• _Records for this exercise_

"""

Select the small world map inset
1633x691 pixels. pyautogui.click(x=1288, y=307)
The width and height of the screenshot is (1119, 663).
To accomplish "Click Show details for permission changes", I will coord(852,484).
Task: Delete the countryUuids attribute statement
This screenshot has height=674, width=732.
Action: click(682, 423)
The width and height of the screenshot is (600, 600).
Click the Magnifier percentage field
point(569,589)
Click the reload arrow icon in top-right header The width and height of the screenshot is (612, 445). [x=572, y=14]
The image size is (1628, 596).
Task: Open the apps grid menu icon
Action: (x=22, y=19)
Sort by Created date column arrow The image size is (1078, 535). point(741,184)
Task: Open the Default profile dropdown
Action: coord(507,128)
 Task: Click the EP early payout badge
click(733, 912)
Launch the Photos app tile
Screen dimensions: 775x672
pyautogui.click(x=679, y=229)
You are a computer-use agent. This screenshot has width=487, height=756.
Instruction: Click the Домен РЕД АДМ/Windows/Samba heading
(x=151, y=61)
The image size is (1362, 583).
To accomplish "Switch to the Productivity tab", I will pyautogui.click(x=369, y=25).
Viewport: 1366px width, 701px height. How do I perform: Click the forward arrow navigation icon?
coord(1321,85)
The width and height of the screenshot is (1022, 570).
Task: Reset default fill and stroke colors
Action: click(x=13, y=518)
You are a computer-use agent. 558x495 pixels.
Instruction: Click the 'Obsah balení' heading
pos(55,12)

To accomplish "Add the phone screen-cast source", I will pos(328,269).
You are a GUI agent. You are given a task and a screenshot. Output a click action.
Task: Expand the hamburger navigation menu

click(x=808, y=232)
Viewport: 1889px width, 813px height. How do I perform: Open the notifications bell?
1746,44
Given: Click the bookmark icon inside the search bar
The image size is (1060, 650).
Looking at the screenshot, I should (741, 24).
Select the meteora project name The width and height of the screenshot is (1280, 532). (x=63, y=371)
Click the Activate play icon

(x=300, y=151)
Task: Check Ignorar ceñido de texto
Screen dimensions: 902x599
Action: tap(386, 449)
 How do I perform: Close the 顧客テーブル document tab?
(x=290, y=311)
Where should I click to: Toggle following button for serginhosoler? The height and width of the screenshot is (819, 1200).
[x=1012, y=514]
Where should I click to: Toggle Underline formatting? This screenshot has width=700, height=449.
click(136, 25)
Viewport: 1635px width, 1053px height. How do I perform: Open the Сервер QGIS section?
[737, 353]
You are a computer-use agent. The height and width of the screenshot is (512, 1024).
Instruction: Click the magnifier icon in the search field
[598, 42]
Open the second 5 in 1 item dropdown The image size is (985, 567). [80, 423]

"""

• _Exercise details_
Every line of the data above belongs in the answer, unchanged.

• _Your response_
Select the small world map inset
1633x691 pixels. pyautogui.click(x=1288, y=307)
The width and height of the screenshot is (1119, 663).
To accomplish "Click Show details for permission changes", I will coord(852,484).
Task: Delete the countryUuids attribute statement
This screenshot has height=674, width=732.
Action: click(682, 423)
The width and height of the screenshot is (600, 600).
Click the Magnifier percentage field
point(569,589)
Click the reload arrow icon in top-right header The width and height of the screenshot is (612, 445). [x=572, y=14]
The image size is (1628, 596).
Task: Open the apps grid menu icon
Action: (x=22, y=19)
Sort by Created date column arrow The image size is (1078, 535). point(741,184)
Task: Open the Default profile dropdown
Action: coord(507,128)
 Task: Click the EP early payout badge
click(733, 912)
Launch the Photos app tile
Screen dimensions: 775x672
pyautogui.click(x=679, y=229)
You are a computer-use agent. This screenshot has width=487, height=756.
Instruction: Click the Домен РЕД АДМ/Windows/Samba heading
(x=151, y=61)
The image size is (1362, 583).
To accomplish "Switch to the Productivity tab", I will pyautogui.click(x=369, y=25).
Viewport: 1366px width, 701px height. How do I perform: Click the forward arrow navigation icon?
coord(1321,85)
The width and height of the screenshot is (1022, 570).
Task: Reset default fill and stroke colors
Action: click(x=13, y=518)
You are a computer-use agent. 558x495 pixels.
Instruction: Click the 'Obsah balení' heading
pos(55,12)

To accomplish "Add the phone screen-cast source", I will pos(328,269).
You are a GUI agent. You are given a task and a screenshot. Output a click action.
Task: Expand the hamburger navigation menu

click(x=808, y=232)
Viewport: 1889px width, 813px height. How do I perform: Open the notifications bell?
1746,44
Given: Click the bookmark icon inside the search bar
The image size is (1060, 650).
Looking at the screenshot, I should (741, 24).
Select the meteora project name The width and height of the screenshot is (1280, 532). (x=63, y=371)
Click the Activate play icon

(x=300, y=151)
Task: Check Ignorar ceñido de texto
Screen dimensions: 902x599
Action: tap(386, 449)
 How do I perform: Close the 顧客テーブル document tab?
(x=290, y=311)
Where should I click to: Toggle following button for serginhosoler? The height and width of the screenshot is (819, 1200).
[x=1012, y=514]
Where should I click to: Toggle Underline formatting? This screenshot has width=700, height=449.
click(136, 25)
Viewport: 1635px width, 1053px height. How do I perform: Open the Сервер QGIS section?
[737, 353]
You are a computer-use agent. The height and width of the screenshot is (512, 1024).
Instruction: Click the magnifier icon in the search field
[598, 42]
Open the second 5 in 1 item dropdown The image size is (985, 567). [80, 423]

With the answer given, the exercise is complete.